Exercise prompt
Report each line of the data below in which "will" appears.

= = = = =

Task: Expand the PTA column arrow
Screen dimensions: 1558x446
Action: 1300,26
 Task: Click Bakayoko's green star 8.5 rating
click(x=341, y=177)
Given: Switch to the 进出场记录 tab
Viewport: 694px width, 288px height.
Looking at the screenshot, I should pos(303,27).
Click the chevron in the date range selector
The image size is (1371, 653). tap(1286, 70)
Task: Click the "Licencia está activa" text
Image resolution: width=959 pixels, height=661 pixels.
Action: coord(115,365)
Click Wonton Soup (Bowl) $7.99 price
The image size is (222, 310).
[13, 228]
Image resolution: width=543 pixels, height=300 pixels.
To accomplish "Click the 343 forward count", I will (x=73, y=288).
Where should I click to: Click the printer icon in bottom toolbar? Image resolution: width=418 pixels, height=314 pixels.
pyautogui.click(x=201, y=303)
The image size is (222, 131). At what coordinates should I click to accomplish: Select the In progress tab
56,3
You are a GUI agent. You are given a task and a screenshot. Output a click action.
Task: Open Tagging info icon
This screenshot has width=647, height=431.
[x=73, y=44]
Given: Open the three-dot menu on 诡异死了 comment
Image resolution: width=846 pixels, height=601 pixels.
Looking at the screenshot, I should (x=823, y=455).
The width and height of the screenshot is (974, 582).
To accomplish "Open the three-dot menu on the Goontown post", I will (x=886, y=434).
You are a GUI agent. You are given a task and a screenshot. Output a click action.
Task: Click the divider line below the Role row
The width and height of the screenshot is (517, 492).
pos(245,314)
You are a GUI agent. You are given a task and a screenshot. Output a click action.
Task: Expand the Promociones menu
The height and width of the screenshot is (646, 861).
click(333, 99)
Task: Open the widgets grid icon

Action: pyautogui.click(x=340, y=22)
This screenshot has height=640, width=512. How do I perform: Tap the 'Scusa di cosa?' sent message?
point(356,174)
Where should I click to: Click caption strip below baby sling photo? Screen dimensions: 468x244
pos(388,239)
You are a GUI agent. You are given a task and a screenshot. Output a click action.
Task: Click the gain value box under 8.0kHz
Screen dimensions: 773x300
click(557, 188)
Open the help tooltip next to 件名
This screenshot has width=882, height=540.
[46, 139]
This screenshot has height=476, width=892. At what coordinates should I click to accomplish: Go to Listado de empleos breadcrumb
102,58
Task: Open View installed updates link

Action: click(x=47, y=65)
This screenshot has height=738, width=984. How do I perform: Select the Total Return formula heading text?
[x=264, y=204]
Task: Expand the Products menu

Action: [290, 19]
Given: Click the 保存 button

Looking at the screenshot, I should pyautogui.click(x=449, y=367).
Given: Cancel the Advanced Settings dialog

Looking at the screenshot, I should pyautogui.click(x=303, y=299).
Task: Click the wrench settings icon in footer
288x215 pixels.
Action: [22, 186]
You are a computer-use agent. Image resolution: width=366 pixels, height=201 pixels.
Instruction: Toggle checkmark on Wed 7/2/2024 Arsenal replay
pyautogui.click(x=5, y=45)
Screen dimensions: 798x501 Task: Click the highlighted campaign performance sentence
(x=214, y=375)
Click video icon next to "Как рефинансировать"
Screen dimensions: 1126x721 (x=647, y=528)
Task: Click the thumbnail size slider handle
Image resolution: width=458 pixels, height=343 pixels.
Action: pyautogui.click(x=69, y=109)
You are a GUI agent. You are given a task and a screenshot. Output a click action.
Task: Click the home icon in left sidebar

= = = = =

Your response
To accomplish "Click the 343 forward count", I will (x=73, y=288).
To accomplish "Open the three-dot menu on the Goontown post", I will (x=886, y=434).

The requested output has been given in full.